弦楽器の艶、色気のようなもの、そのほか様々な表情が入り混じったチェロの独奏をどこまで心地よく聴かせてくれるかに注目。

 これも満足できる再生になりました。演奏の抑揚感が良く伝わり、繊細な音から勢いのある弓の動きまで目の前にはっきりと見えるような印象です。チェロ特有の繊細な音が一層鮮やかに聴こえるようになったのは嬉しいことです。

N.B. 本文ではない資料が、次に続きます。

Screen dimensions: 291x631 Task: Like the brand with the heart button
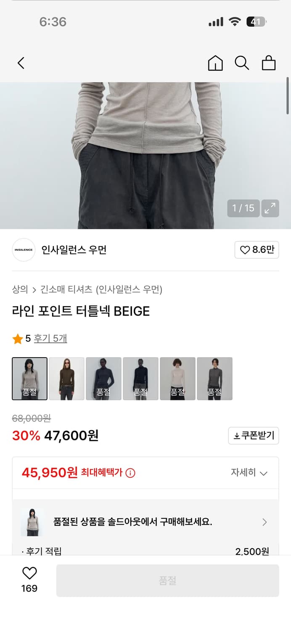coord(257,249)
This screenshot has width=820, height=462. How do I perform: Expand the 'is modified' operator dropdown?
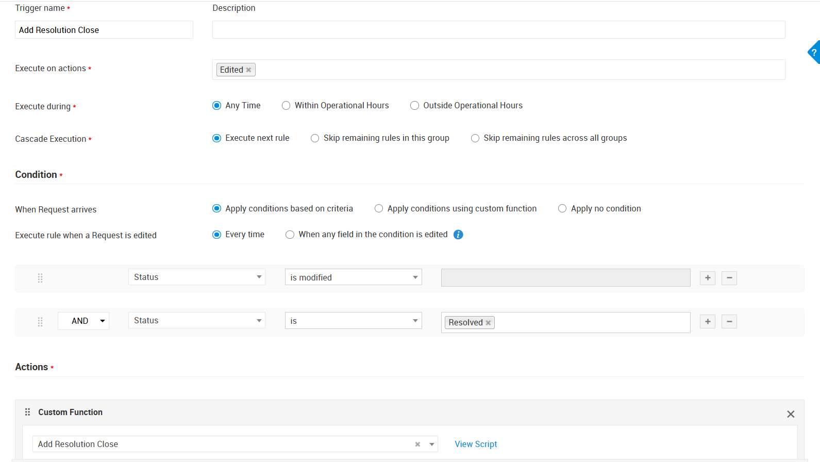point(353,277)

 このほかにもいろいろ聴いたのですが、オーケストラでも弦楽器の表情がぐっとしなやかになる一方、金管楽器の輝きもあるし、間接音の表現も正確で豊か。総合的なバランスの良さを感じました。
 こうして言葉にするとうまく伝わらないのですが、このケーブルとJrとの相性はかなり良いようです。
実は、私が実際比較したのはノードストのエルドラドという電源ケーブルで、Jrと組めばエネルギー感豊かな、暖かみのある独特の再生を聴かせてくれていたのですけど、高域方向の音の抜け具合が少し不満でした。
 
 “帯域”という狭い見方をすると、低域方向が薄くなったのはエルドラドとの違いか、あるいはシステム全体の調整の影響が素直に出たのかもしれません。が、ここまで音楽の表情が豊かに生々しくなるのであれば、それはほかの部分で調整可能だと感じました。
 一方で中域〜高域にかけては言うことなし、特にクラシック系に関しては、重要といっていい“繊細な音の表情”“抑揚”“間接音、反響音”などの要素がことごとく質感を高められた印象です。

 エネルギー感では、エルドラドもそこそこいけてるのではと思うのですが、AC-RG2の場合、迫力で聴かせるという単純な表現ではなくて、あくまでも演奏の強弱に対して忠実な再生をするという印象なのです。全体にしなやかな音の感触なのに、表情は生々しく、かつ抑揚はダイナミックで、反応も鋭い。まるでスピーカーの能率が高くなったかのような鳴りっぷり。
だから、クラシック系の音楽だと“演奏者の溢れる情熱”などという言葉で表現したくなる再生になるのです。これは私が今求めている方向とぴたり一致するし、Jrを使ってこういう再生を引き出すことができれば、思い切ってJrを導入した甲斐があったというものです。

 私はアンプの電源をJrから取っています。この再生なら間違いなく、壁コンセントから取るよりもこの方がいい。試聴を忘れてすっかり音楽に浸りながらふと思いました。これはアンプが本来持っていた可能性がやっと出てきたのだな、と。私のシステムにおいてはJrを完璧に生かすことができるケーブルであると感じました。

 以下は余談ですが、今のアンプではポップス、ロックに関してはちょっと不向きかなと思っていましたが、AC-RG2では予想以上にこれが聴けるようになったのは嬉しい収穫でした。

 また、エージングしていないのにいきなり良く鳴ったケーブルは初めてでした。